Task details:
Extract all lines in the data that contain the word "agent".

Material for the task:
☆ ☆ ☆
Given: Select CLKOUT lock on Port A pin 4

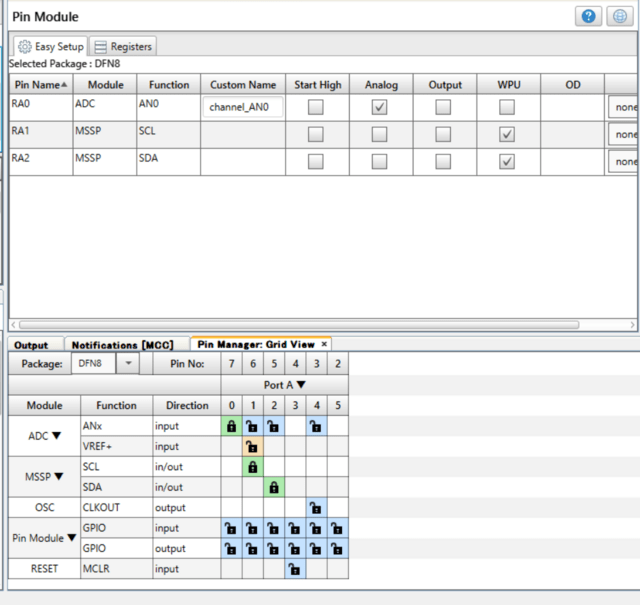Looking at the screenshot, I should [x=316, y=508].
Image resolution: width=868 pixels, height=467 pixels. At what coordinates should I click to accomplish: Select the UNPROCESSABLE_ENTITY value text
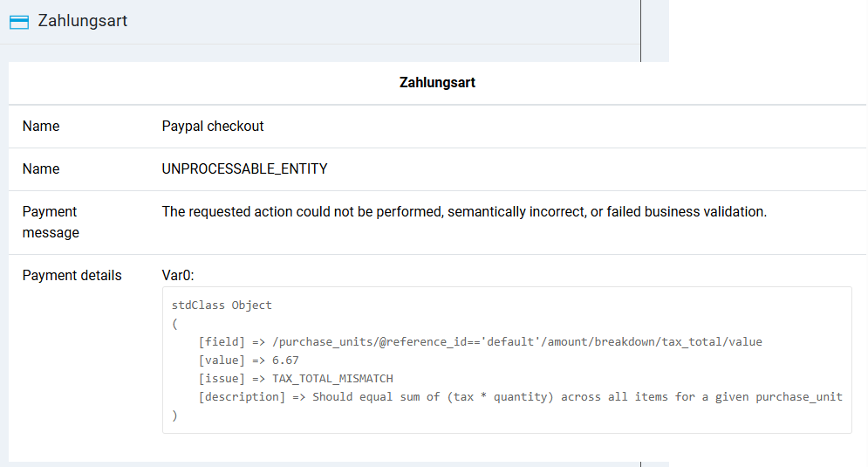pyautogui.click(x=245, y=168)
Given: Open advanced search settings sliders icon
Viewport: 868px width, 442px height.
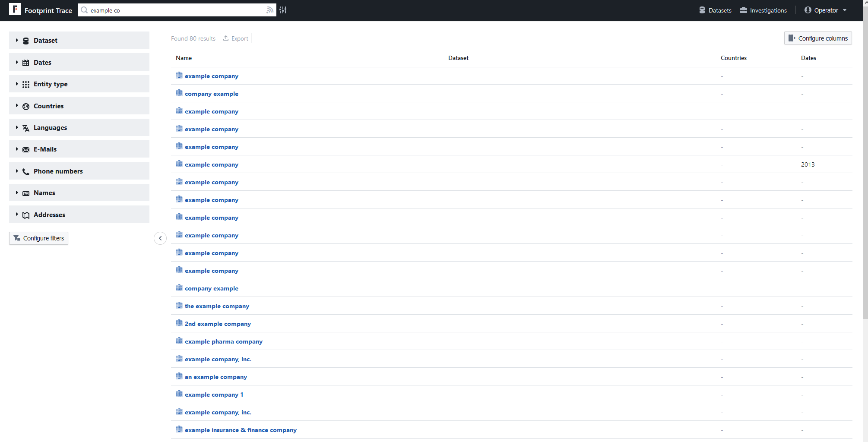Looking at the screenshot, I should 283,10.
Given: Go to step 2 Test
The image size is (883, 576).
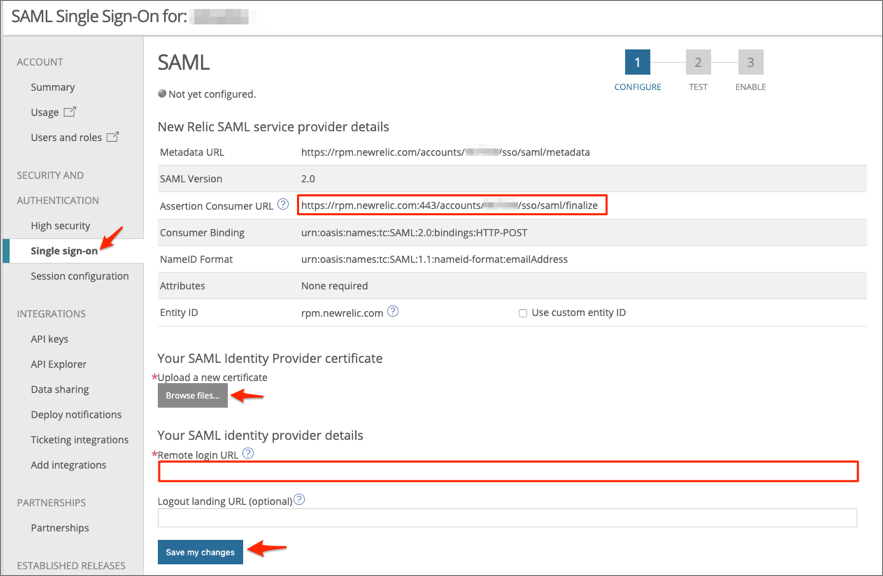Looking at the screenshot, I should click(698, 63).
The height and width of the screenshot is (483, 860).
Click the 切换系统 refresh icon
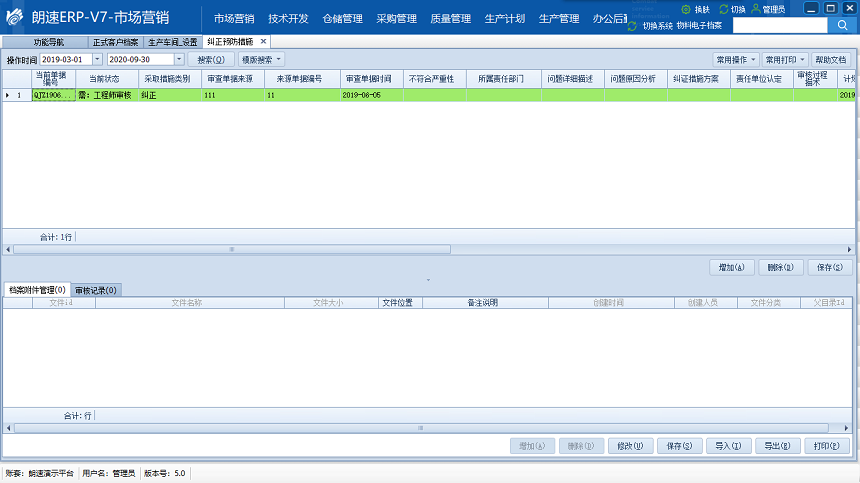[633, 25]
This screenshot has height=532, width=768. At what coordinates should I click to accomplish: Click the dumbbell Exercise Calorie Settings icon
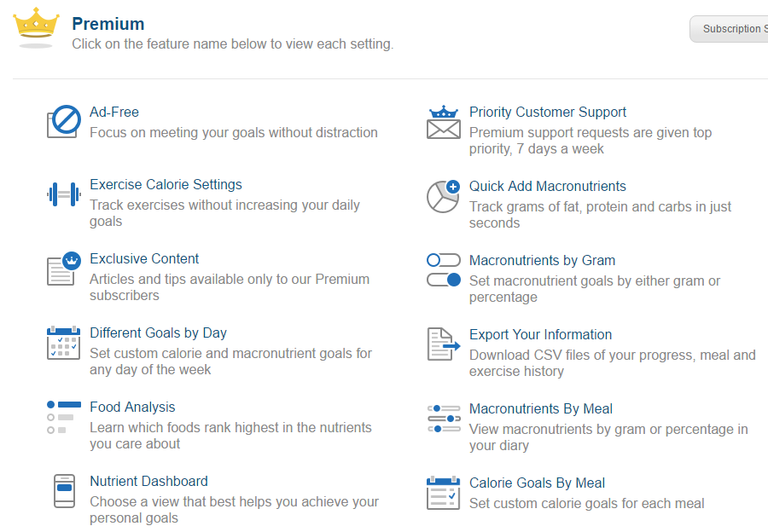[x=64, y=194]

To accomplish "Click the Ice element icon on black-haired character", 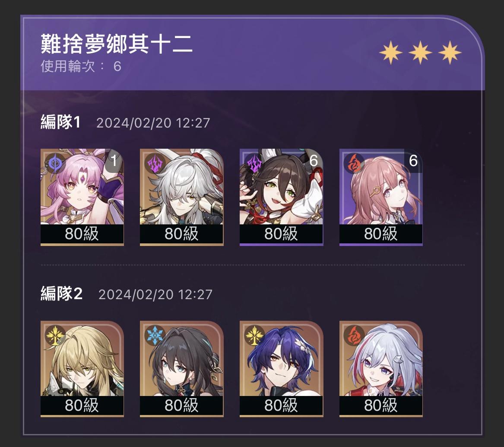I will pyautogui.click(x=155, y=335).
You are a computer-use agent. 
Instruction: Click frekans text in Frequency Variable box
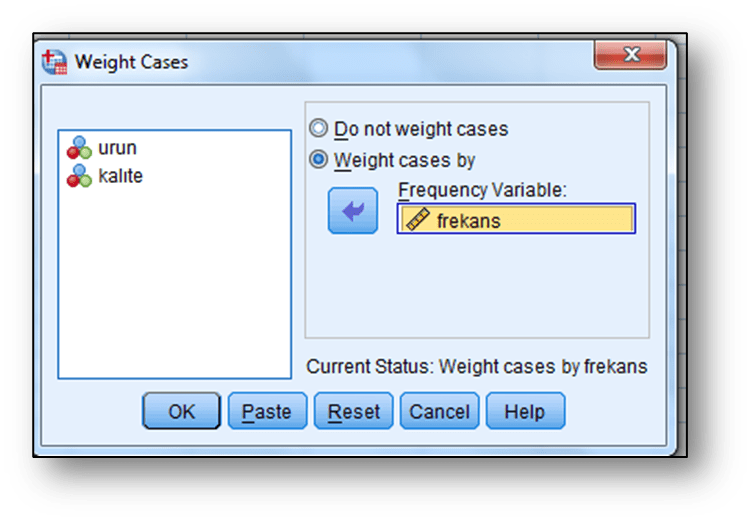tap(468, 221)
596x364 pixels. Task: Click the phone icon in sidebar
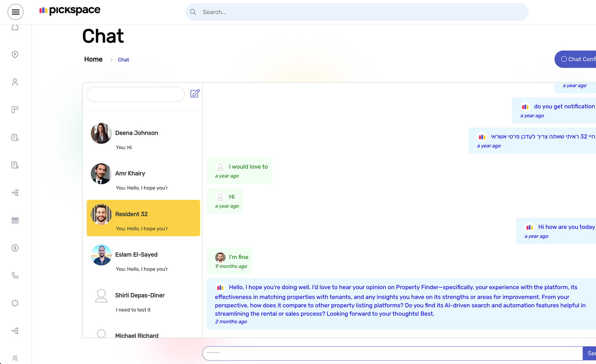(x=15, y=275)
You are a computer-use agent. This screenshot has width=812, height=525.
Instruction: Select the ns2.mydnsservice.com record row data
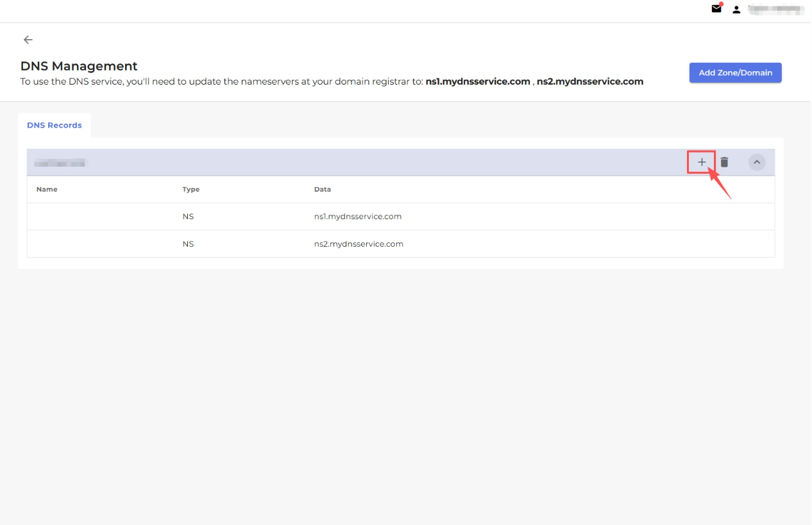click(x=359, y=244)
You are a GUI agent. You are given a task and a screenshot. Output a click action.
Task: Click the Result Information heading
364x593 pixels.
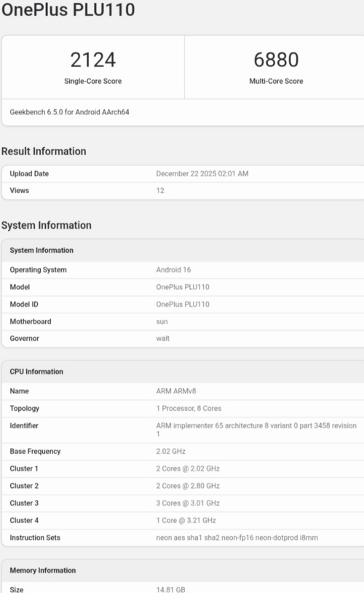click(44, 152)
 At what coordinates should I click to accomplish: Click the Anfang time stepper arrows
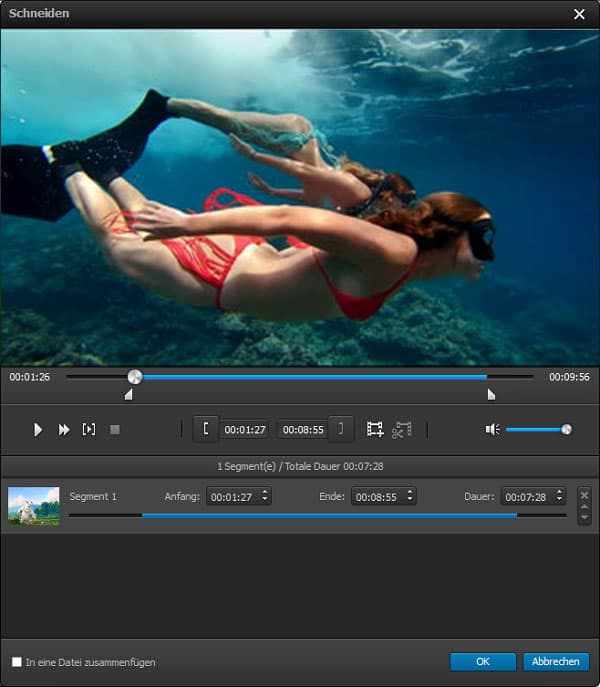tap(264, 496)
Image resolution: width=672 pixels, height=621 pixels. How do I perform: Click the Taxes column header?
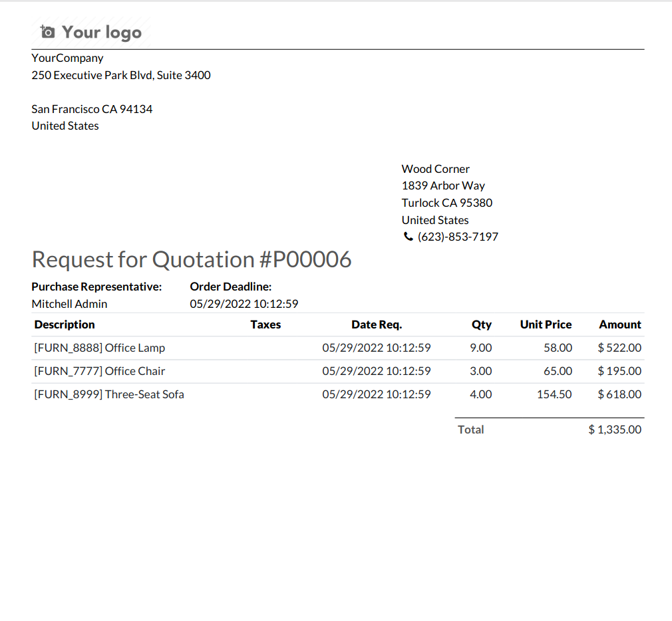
☆ ☆ ☆
Answer to the exercise:
You are a computer-use agent. 
You are a computer-use agent. This screenshot has width=812, height=525.
You are a GUI agent. You are given a task and a screenshot. Output a click action.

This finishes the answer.